===== Records provided =====

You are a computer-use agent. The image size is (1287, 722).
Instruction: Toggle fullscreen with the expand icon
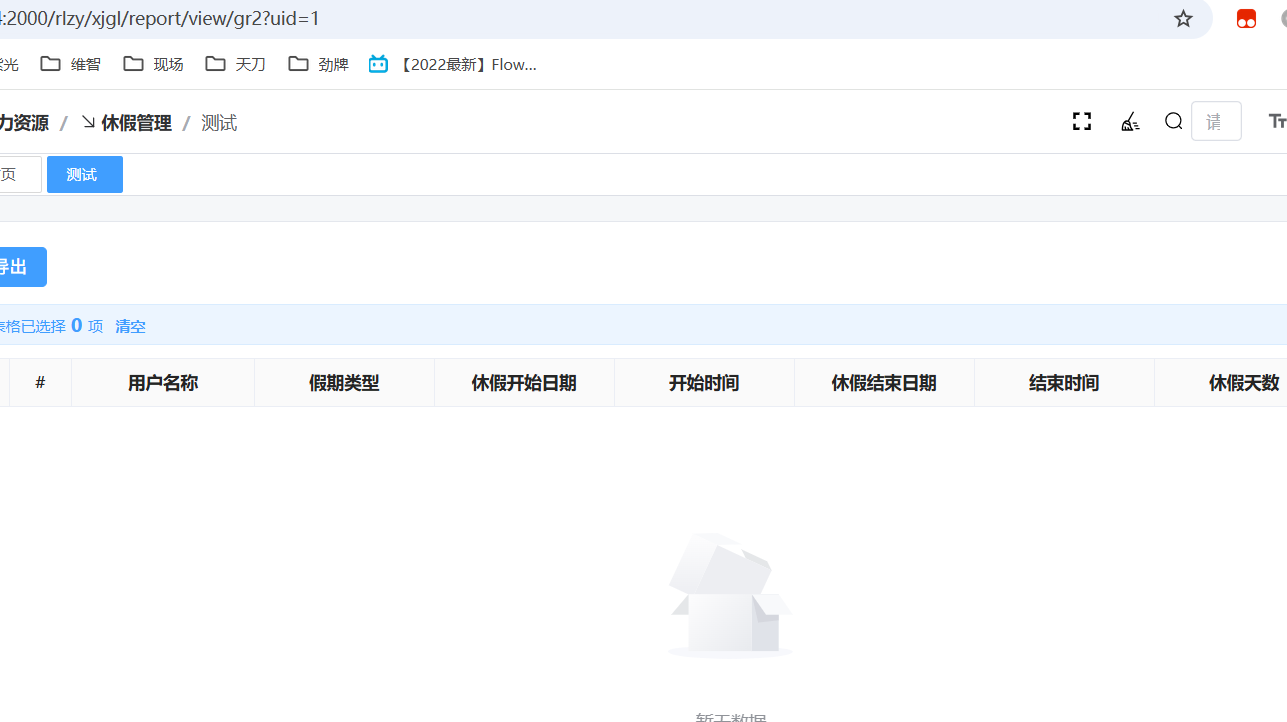click(1081, 122)
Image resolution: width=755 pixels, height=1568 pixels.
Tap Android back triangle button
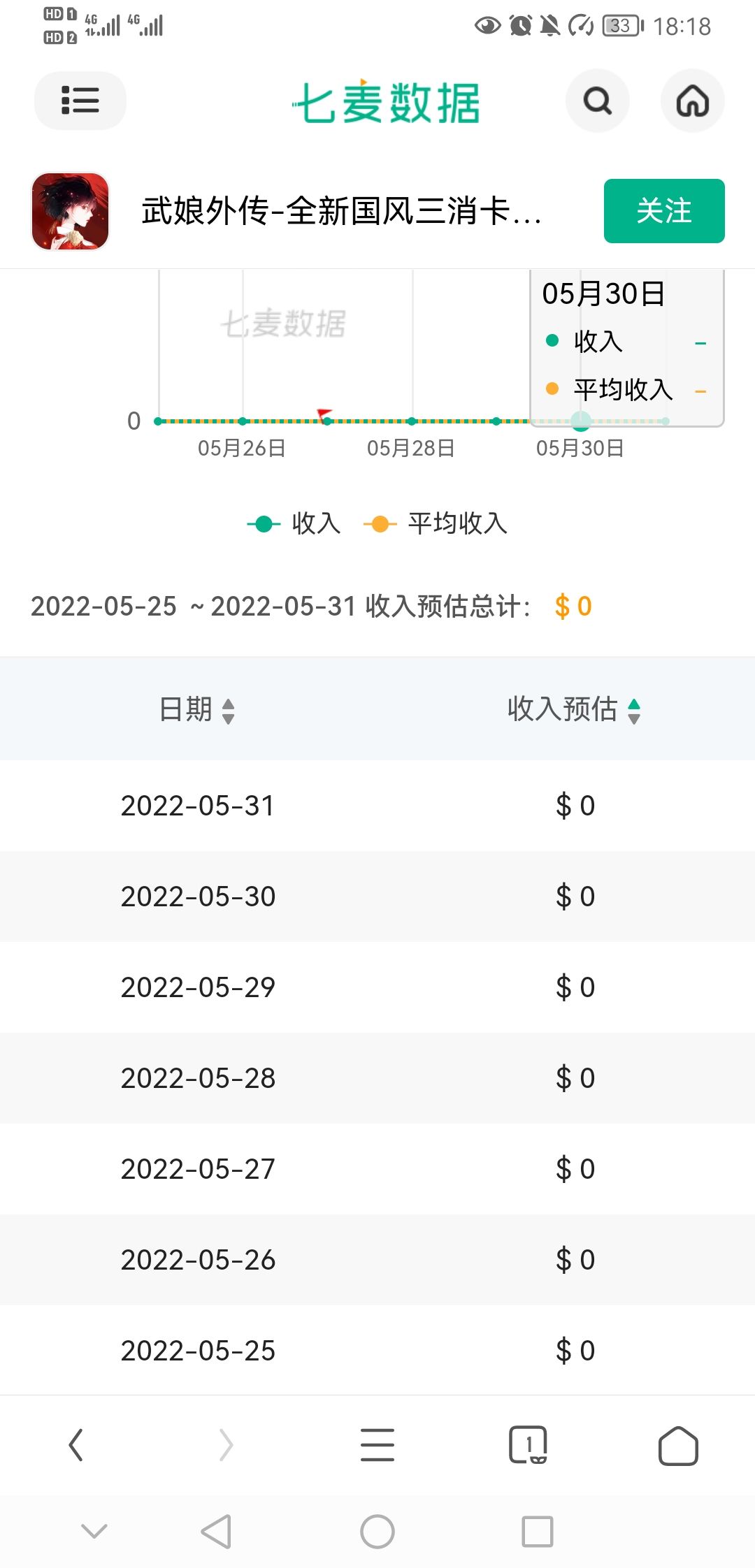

=====

### Exercise objective
Recast every line of the entries above as a Markdown table with two columns, Row and Entry Line, one row per line and blank lines omitted. Leave the pictures out of the table.

### Task answer
| Row | Entry Line |
|---|---|
| 1 | You are a computer-use agent. The image size is (1287, 722). |
| 2 | Instruction: Toggle fullscreen with the expand icon |
| 3 | click(1081, 122) |
| 4 | Image resolution: width=755 pixels, height=1568 pixels. |
| 5 | Tap Android back triangle button |